/---
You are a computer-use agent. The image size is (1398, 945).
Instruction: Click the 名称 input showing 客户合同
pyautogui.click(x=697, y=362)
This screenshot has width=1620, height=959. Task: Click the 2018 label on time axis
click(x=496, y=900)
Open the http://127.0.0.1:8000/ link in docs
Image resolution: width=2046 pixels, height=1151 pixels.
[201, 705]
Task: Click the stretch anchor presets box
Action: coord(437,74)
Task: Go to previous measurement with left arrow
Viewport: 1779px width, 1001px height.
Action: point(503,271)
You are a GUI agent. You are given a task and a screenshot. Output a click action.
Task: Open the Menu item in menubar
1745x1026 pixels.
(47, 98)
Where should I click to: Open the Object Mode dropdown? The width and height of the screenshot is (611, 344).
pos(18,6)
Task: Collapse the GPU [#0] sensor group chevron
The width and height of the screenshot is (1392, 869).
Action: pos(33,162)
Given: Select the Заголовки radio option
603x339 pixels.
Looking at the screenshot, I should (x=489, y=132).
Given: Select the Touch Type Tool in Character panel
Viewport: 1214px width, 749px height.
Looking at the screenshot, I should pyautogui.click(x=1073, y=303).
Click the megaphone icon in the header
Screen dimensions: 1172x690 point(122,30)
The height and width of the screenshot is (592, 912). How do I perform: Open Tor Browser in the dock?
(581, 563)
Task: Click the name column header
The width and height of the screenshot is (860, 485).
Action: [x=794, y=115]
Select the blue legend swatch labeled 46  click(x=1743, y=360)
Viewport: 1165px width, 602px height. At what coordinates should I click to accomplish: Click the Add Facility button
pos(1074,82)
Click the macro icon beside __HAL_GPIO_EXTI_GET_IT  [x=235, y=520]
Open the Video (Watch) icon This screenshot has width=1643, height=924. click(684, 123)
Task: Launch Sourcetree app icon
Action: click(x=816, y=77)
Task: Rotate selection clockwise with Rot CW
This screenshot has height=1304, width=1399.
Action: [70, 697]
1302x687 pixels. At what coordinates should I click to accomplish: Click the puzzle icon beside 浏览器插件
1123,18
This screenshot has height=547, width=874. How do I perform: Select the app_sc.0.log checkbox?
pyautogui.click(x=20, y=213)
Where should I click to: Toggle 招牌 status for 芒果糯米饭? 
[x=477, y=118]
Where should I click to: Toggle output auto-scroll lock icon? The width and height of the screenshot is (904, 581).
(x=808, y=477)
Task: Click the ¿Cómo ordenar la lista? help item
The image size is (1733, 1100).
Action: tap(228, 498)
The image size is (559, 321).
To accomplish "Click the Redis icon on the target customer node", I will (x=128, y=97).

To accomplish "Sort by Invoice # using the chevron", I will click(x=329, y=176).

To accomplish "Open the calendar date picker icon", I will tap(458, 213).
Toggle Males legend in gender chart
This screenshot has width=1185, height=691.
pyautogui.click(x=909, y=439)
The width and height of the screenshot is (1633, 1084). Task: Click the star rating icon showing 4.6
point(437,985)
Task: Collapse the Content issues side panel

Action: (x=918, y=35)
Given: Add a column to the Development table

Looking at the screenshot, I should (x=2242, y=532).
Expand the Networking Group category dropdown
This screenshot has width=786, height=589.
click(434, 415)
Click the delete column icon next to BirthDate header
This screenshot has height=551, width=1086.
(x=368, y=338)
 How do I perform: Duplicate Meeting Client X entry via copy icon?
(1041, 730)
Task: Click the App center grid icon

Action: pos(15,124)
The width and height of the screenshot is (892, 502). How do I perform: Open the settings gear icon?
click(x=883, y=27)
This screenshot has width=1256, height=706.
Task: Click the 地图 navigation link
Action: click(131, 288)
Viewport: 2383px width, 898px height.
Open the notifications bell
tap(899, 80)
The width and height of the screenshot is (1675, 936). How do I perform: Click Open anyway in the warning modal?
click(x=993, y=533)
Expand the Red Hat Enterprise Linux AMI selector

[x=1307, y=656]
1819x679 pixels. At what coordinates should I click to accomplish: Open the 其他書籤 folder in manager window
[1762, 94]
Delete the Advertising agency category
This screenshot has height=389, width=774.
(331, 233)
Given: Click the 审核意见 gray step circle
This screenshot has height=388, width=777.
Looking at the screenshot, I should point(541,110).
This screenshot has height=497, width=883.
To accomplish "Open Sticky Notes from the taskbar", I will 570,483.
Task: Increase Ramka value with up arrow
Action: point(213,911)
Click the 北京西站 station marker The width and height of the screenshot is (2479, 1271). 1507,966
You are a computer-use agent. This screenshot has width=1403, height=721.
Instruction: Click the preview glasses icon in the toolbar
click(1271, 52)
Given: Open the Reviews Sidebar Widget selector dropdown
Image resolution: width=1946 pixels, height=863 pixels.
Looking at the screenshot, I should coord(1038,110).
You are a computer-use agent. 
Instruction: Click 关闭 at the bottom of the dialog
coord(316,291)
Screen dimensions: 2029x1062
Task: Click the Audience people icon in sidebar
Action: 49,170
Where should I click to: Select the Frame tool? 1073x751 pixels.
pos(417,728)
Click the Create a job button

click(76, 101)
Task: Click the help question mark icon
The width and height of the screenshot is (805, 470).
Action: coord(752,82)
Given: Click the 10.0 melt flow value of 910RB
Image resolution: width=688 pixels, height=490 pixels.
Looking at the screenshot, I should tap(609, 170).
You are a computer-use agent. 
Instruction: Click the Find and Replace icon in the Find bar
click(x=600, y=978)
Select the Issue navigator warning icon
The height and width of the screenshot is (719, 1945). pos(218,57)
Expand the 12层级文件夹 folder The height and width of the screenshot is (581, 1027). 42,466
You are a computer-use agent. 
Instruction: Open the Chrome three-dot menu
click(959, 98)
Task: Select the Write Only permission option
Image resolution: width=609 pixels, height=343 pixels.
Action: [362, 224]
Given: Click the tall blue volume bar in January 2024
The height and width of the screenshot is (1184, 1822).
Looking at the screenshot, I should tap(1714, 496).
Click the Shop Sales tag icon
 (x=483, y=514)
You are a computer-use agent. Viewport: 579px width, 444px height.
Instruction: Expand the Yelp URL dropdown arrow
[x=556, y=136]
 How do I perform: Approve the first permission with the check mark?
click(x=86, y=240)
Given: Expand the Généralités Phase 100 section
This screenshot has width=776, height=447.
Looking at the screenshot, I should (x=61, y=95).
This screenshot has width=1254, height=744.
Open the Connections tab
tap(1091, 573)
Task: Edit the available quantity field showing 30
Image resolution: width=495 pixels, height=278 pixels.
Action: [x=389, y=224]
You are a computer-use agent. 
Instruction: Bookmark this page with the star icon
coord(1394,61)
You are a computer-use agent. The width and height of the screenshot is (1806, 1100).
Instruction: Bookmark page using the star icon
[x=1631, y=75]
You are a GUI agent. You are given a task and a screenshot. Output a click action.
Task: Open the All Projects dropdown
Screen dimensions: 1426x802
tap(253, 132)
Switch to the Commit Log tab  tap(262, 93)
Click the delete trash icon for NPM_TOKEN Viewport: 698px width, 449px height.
\---
§ **Exercise instructions**
What lines of the material above hold the string "option"? Please copy them.

§ **Output of the exercise**
Given: Select the Заголовки radio option
Task: Select the Write Only permission option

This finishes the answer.